Erich Kästner (1899-1974)
deutscher Schriftsteller, Publizist, Drehbuchautor und Kabarettdichter
https://de.wikipedia.org/wiki/Erich_Kästner

Die 3 Säulen seines Werks

1. Der Revolutionär der Kinderliteratur

Vor Kästner waren Kinderbücher oft moralisierende Märchen (wie der Struwwelpeter). Kästner holte die Kinder in die Realität:

  • Emil und die Detektive (1929): Sein weltweiter Durchbruch. Plötzlich spielen Geschichten im echten Berlin der Moderne, und Kinder lösen eigenständig Kriminalfälle.
  • Weitere Klassiker: Pünktchen und Anton (1931), Das fliegende Klassenzimmer (1933) und Das doppelte Lottchen (1949).

2. Der scharfe Kritiker der Erwachsenenwelt

Kästner beobachtete die späten 1920er Jahre mit großer Sorge. Sein Meisterwerk ist der gesellschaftskritische Roman „Fabian“ (1931) (später ungekürzt unter dem Originaltitel „Der Gang vor die Hunde“ erschienen). Er beschreibt darin moralischen Verfall, Arbeitslosigkeit und das Herannahen des Faschismus im Berlin der Weimarer Republik.

3. Der Pazifist und Satiriker

Geprägt durch die harte Ausbildung im Ersten Weltkrieg (die ihm ein lebenslanges Herzleiden einbrachte), hasste er Militär und blinden Gehorsam.
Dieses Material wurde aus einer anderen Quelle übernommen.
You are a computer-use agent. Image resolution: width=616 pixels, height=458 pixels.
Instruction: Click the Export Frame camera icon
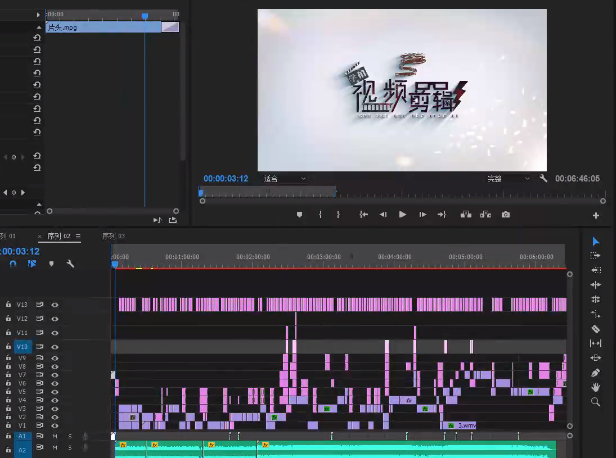[506, 215]
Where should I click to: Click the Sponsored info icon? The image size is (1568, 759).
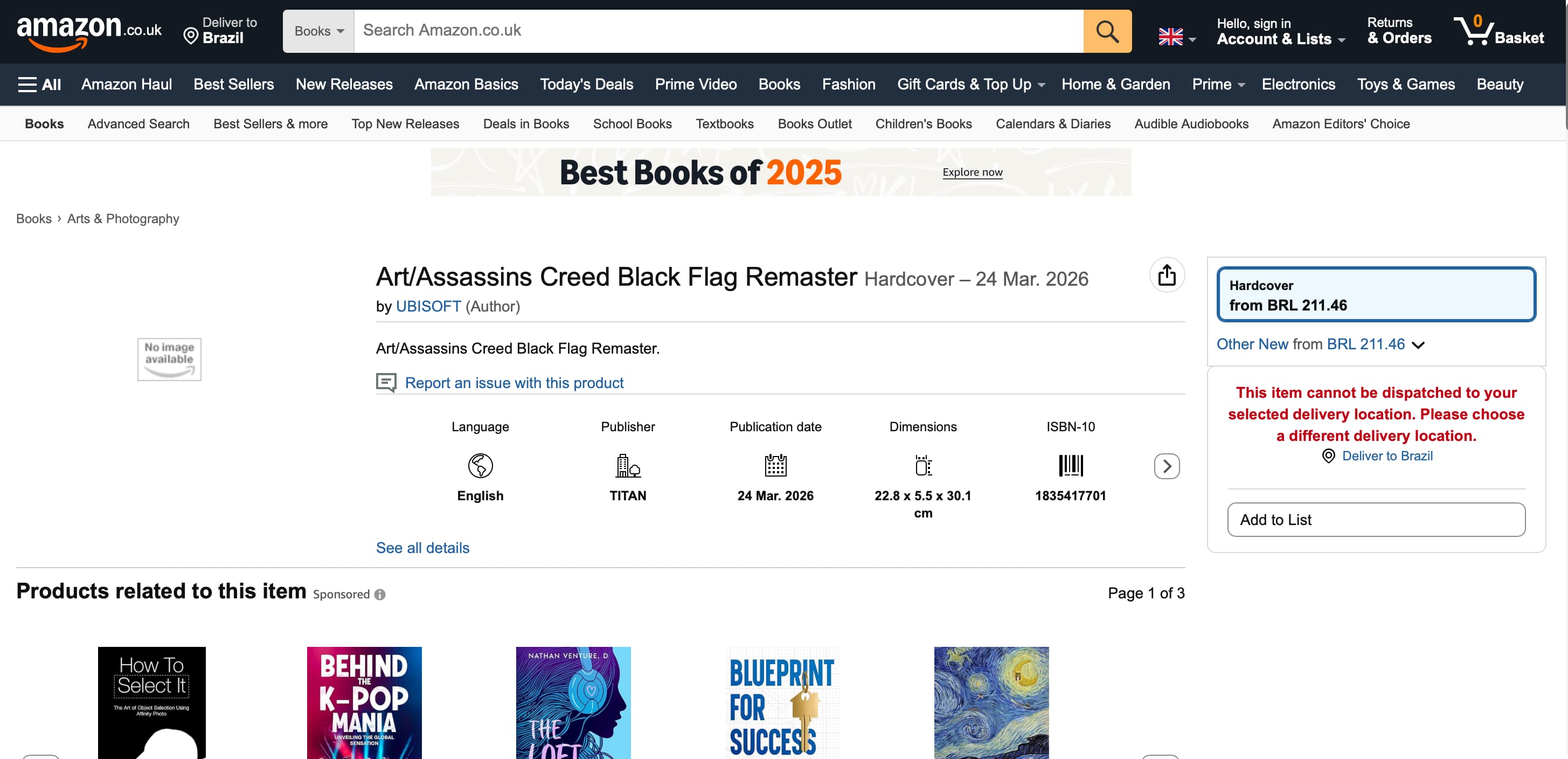380,595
Seine Gedichtbände wie „Herz auf Taille“ (1928) trafen den Nerv der Zeit.

Der Wendepunkt: Leben im Nationalsozialismus

1933 brannten in Deutschland die Bücher – auch die von Kästner. Er war am 10. Mai 1933 in Berlin persönlich auf dem Opernplatz anwesend und sah zu, wie seine eigenen Werke im Feuer landeten. Er wurde aus der Menge heraus erkannt, blieb aber unverletzt.
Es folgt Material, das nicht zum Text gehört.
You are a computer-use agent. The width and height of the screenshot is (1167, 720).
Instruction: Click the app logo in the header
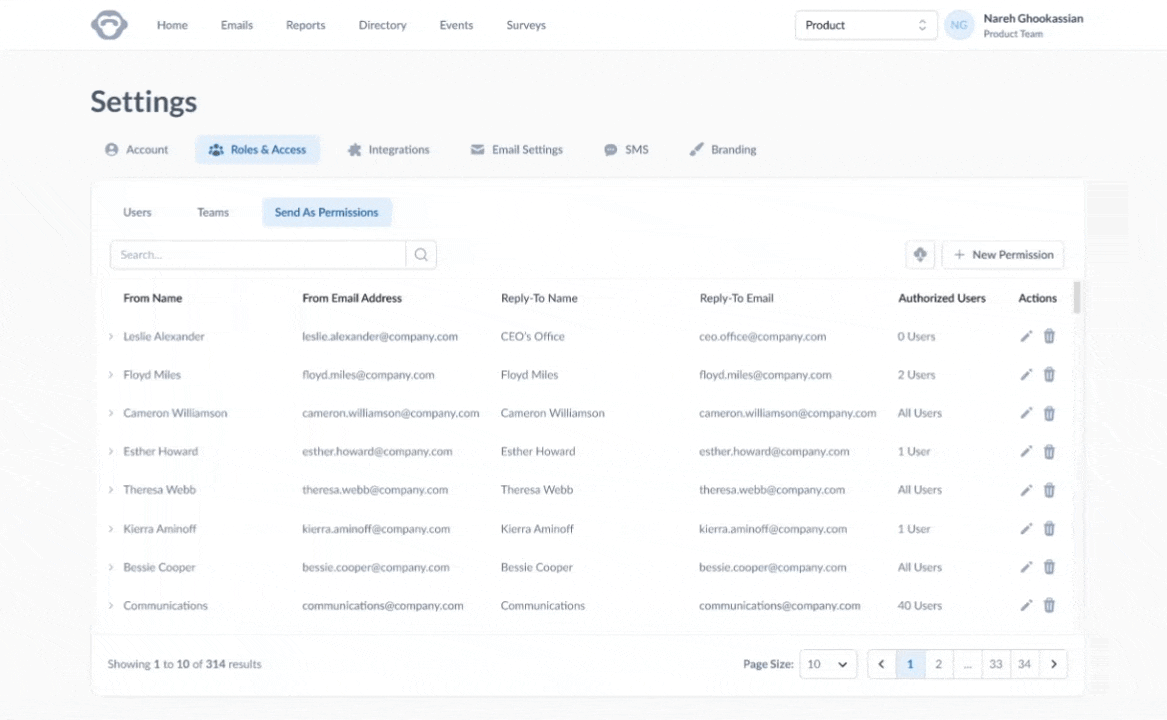click(109, 25)
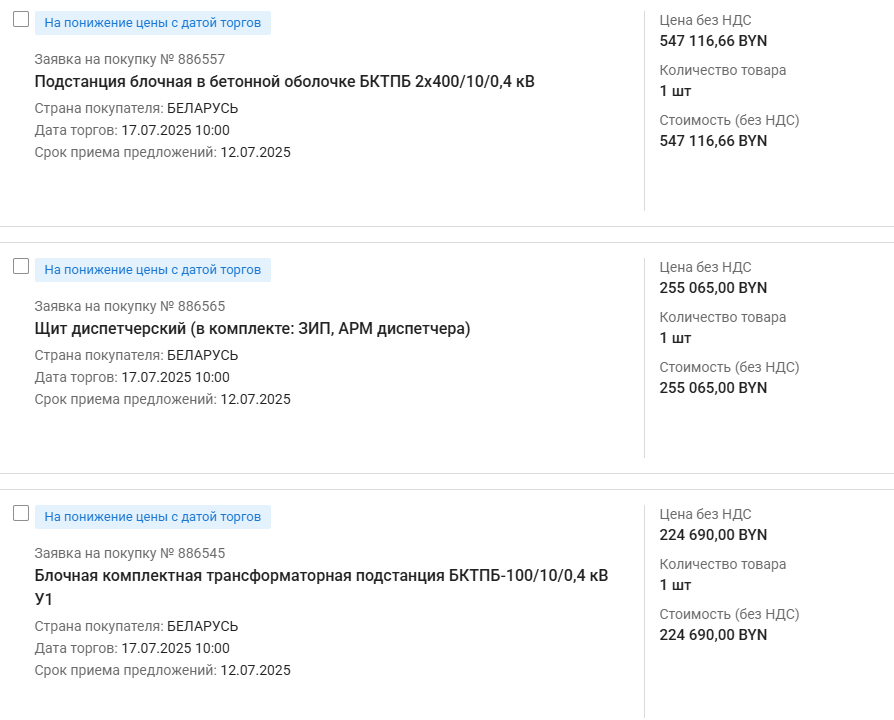
Task: Click "Заявка на покупку № 886557" text
Action: [130, 59]
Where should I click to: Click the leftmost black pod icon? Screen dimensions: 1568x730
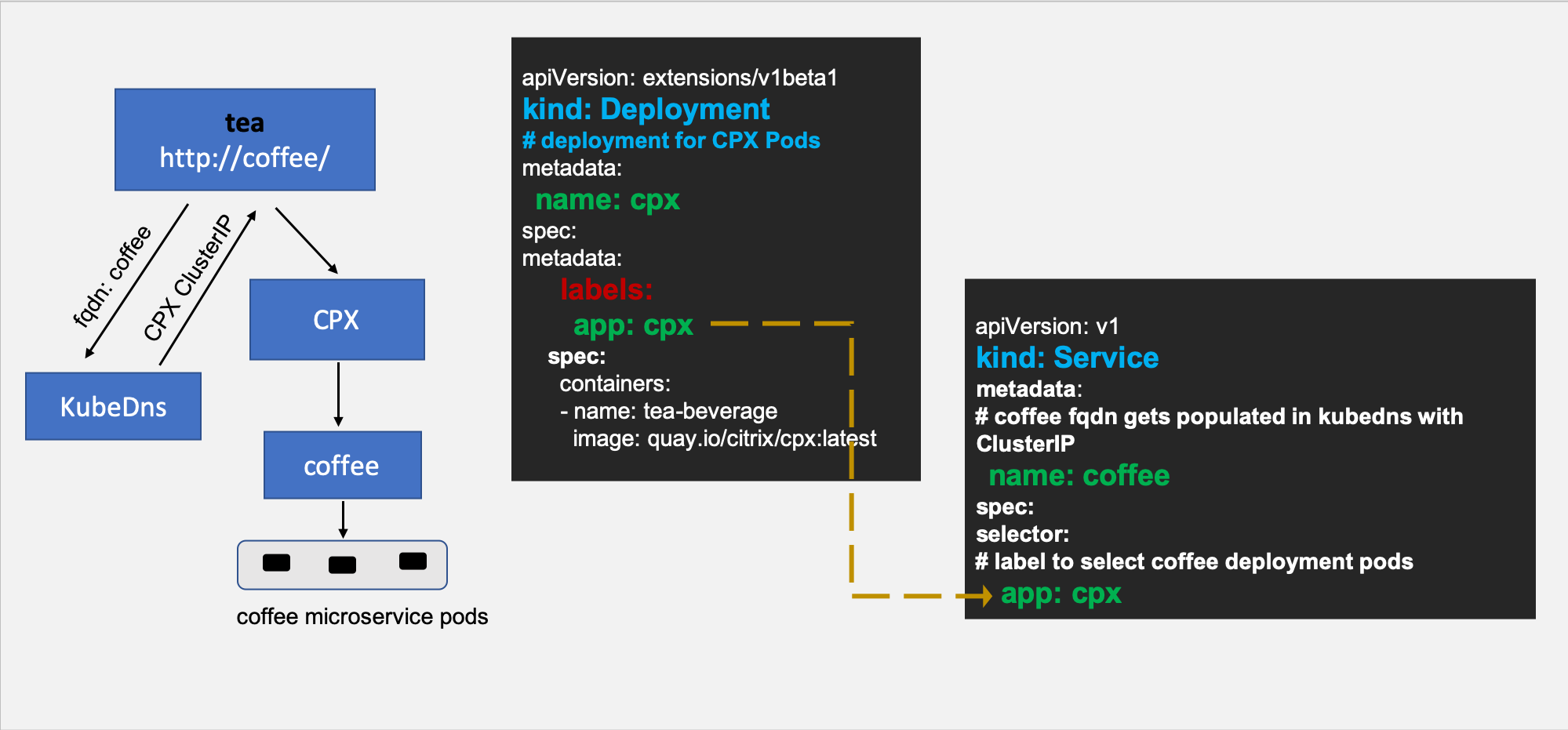[276, 563]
„Ich stand vor der Universität, eingekeilt zwischen Studenten in SA-Uniform, den Blüten der Nation, und sah unsere Bücher in die zuckenden Flammen fliegen.“ – Erich Kästner

Warum ist er nicht geflohen?

Während fast alle regimekritischen Kollegen (wie Thomas Mann oder Bertolt Brecht) emigrierten, blieb Kästner in Deutschland. Seine Begründung: Er wollte Augenzeuge und Chronist sein, um später wahrheitsgemäß darüber schreiben zu können. Er erhielt absolutes Berufsverbot, wurde mehrfach von der Gestapo verhaftet, schrieb aber heimlich unter Pseudonym weiter (u.a. das Drehbuch für den Ufa-Jubiläumsfilm Münchhausen 1942).

Die Nachkriegszeit & Späte Jahre

Nach 1945 zog er nach München, gründete das Kabarett „Die Schaubude“ und engagierte sich unermüdlich in der Friedensbewegung (u. a. gegen die atomare Aufrüstung). Literarisch konnte er jedoch nie ganz an die Erfolge der Vorkriegszeit anknüpfen. Frustriert darüber, dass die Menschen scheinbar so schnell vergaßen, flüchtete er sich in seinen späten Jahren zunehmend in den Alkohol.